Resume example
Electrician resume example
A clear electrician resume puts your licenses, safety record, and project numbers up front. Use this example to show employers you can do the work and pass inspection the first time.
Brett Sullivan
Journeyman Electrician
Pittsburgh, PA · [email protected] · (412) 555-0184
Summary
Licensed journeyman electrician with 9 years across residential, commercial, and light industrial work. Passed 98% of inspections on first submission and cut callbacks by reading prints carefully and labeling every circuit. Comfortable leading a 3-person crew or working solo on service calls.
Experience
Journeyman Electrician · Sunline Electric Contractors
2019 - Present- Wired 40+ new commercial tenant spaces, each 2,000 to 8,000 sq ft, with zero failed final inspections in 2023.
- Led a 3-person crew on a $1.2M retail buildout, finishing 2 weeks ahead of schedule.
- Reduced service callbacks 35% by adding circuit labeling and end-of-day photo checks.
- Pulled and terminated feeders up to 400A and installed panels, transformers, and lighting controls.
Electrician · Desert Ridge Home Services
2015 - 2019- Completed 12 to 15 residential service calls per week with a 4.8 of 5 customer rating.
- Upgraded 90+ panels from 100A to 200A to NEC code without rework.
- Installed EV chargers and standby generators, growing that service line 22% in two years.
Education
Electrical Apprenticeship (4-year), East Valley Institute of Technology
2011 - 2015- 8,000 hours on-the-job training plus 720 classroom hours.
- Coursework in NEC, conduit bending, motor controls, and blueprint reading.
Skills
What makes a strong electrician resume
Numbers prove the work
Inspection pass rates, callback reductions, and project budgets give a hiring manager something concrete to trust. Vague claims like 'hard worker' do not.

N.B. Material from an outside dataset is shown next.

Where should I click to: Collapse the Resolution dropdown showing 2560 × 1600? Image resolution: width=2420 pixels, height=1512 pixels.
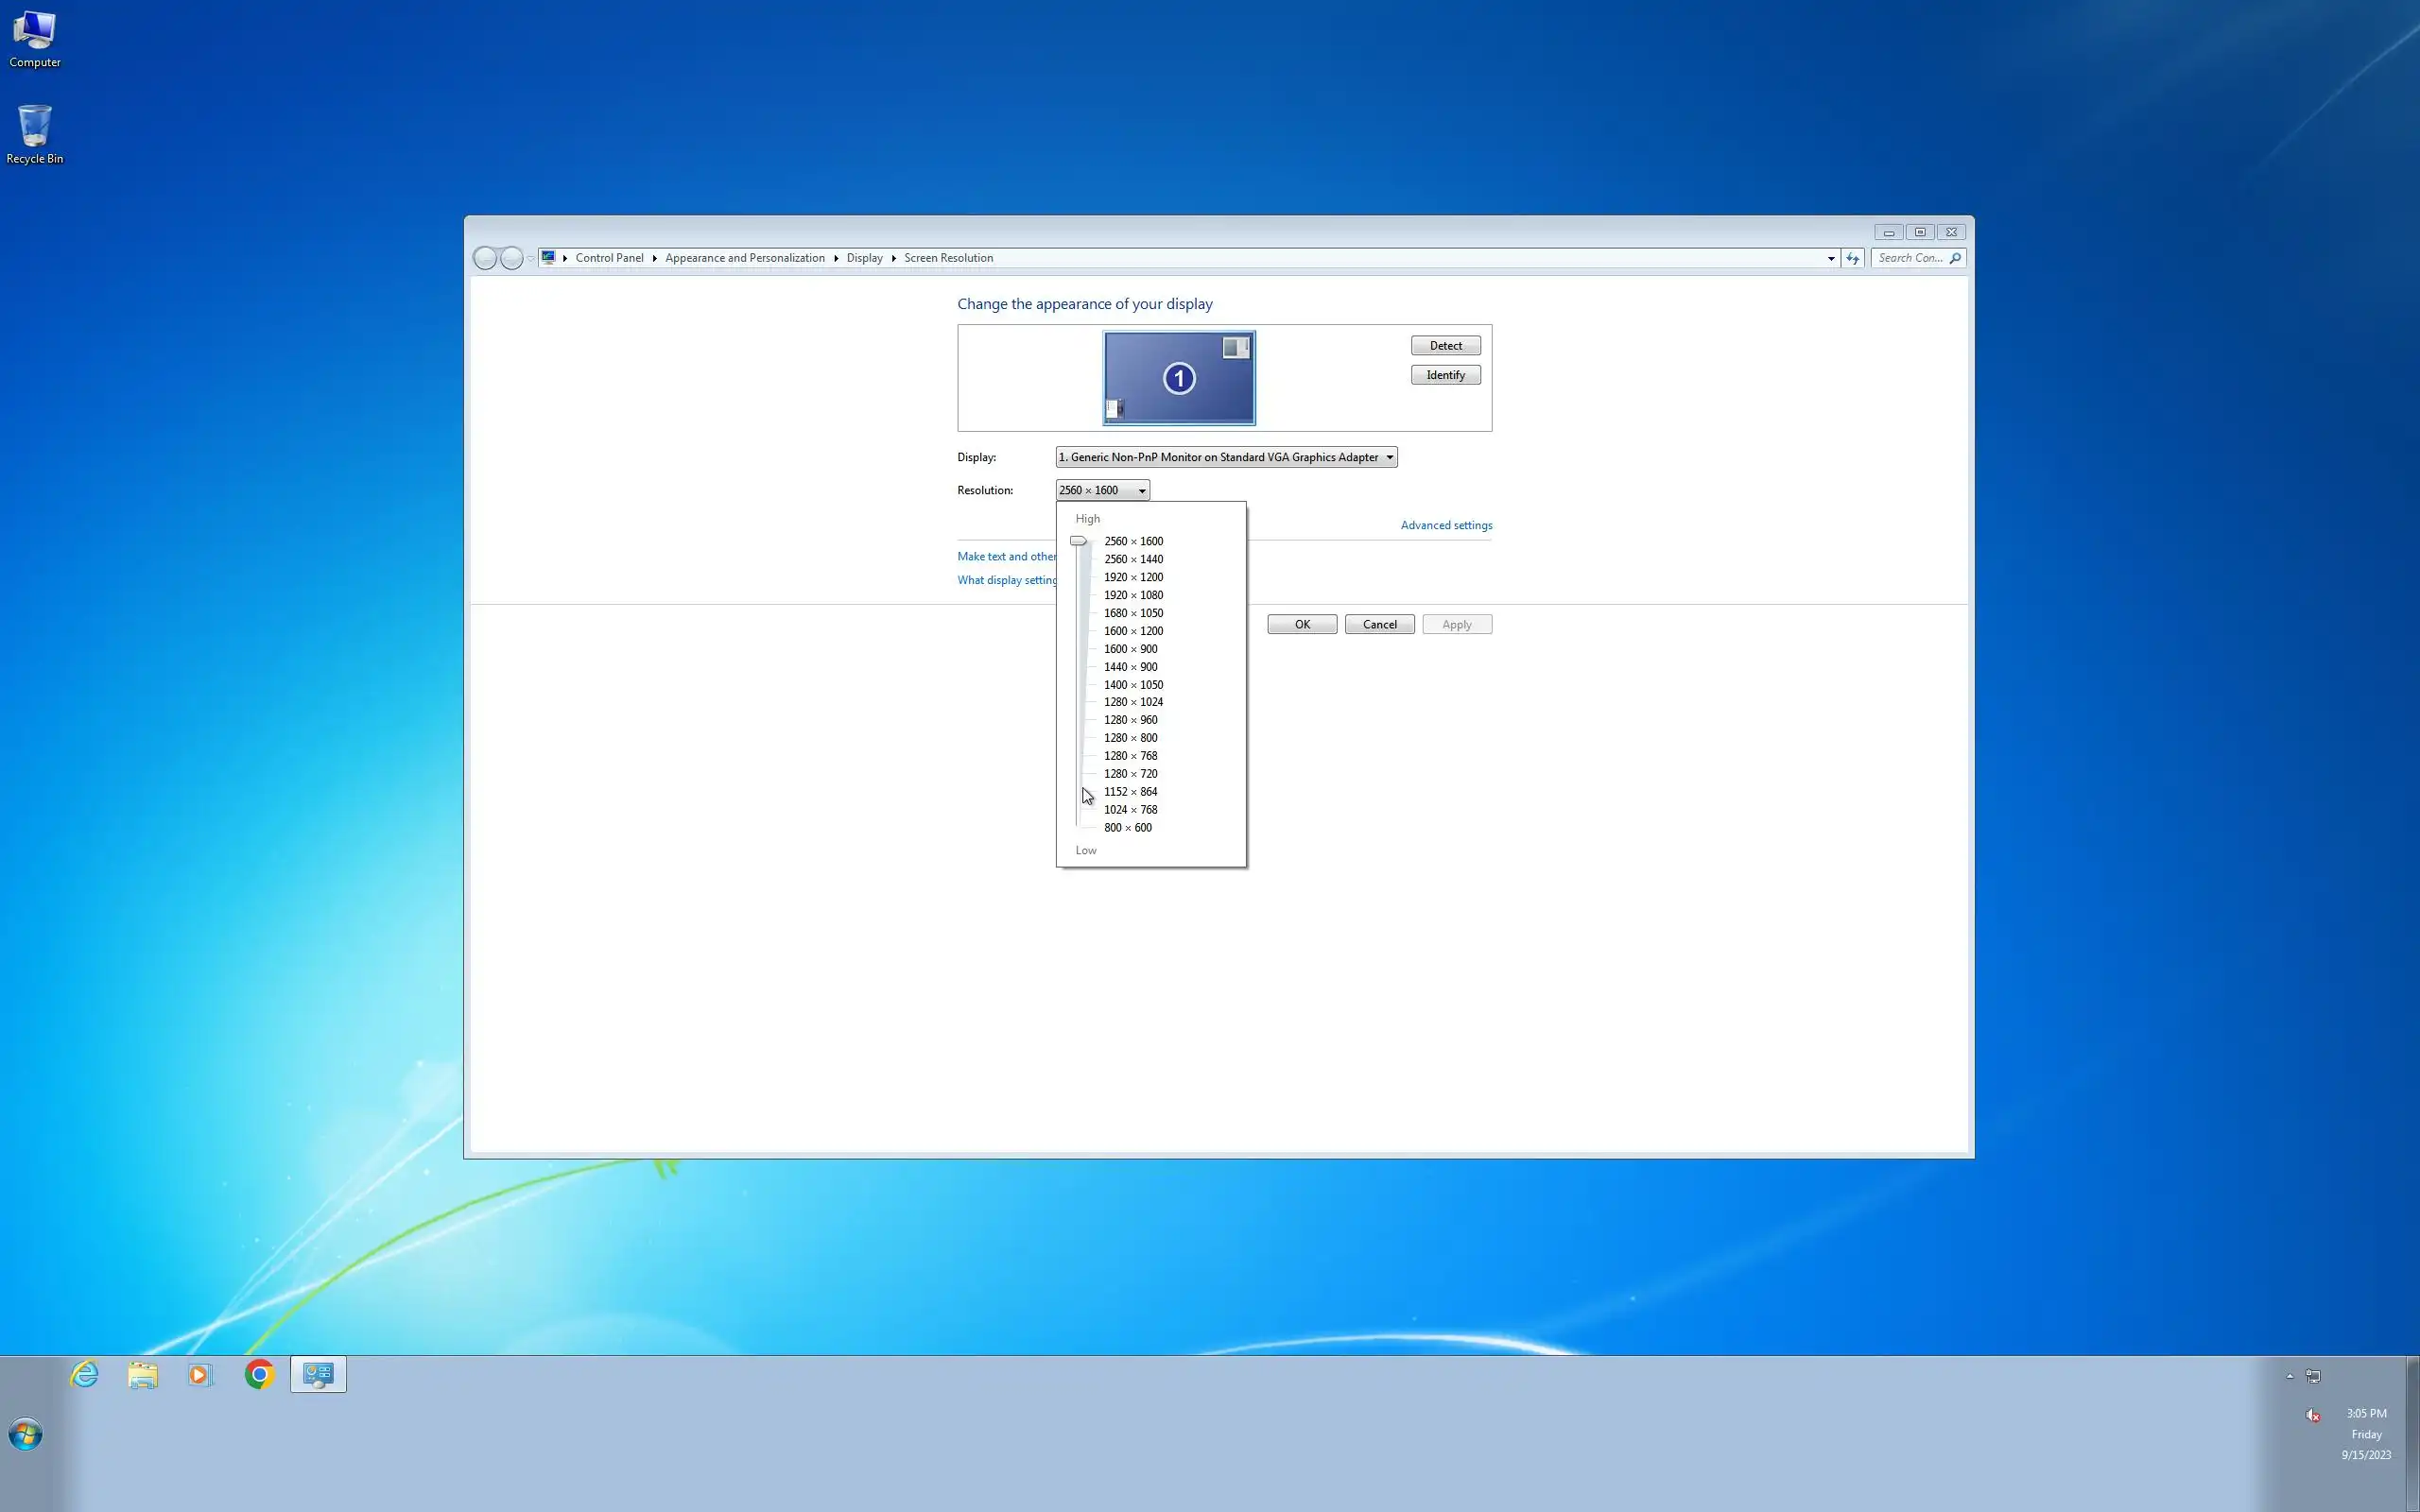tap(1102, 490)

License and hours are clear
Journeyman status and the 8,000 apprenticeship hours appear at the top. Employers screen for credentials first, so make them easy to spot.
Range of work shown
Residential service, commercial buildouts, and EV chargers signal flexibility. That widens the jobs this resume fits.
Key skills to include
Common mistakes to avoid
- Leaving out license type and state, which forces the employer to guess your qualifications.
- Listing duties instead of results, so 'installed panels' has no count or outcome.
- Skipping safety details like inspection records or incident-free time on the job.
- Cramming everything onto a cluttered page instead of grouping by employer with clean bullets.
Questions
Should I list my license number on my resume?
List the license type, level, and state (for example, Journeyman, Arizona). Save the full number for the application or interview when an employer needs to verify it.
How do I show experience if I just finished my apprenticeship?
Lead with your logged hours, the classroom coursework, and any specific tasks you handled, such as conduit runs or panel terminations. Quantify what you can, even small jobs.
Do I need a separate certifications section?
If you hold OSHA 30, EV charger certs, or manufacturer training, a short certifications block helps. Otherwise fold them into skills or summary to keep the page tight.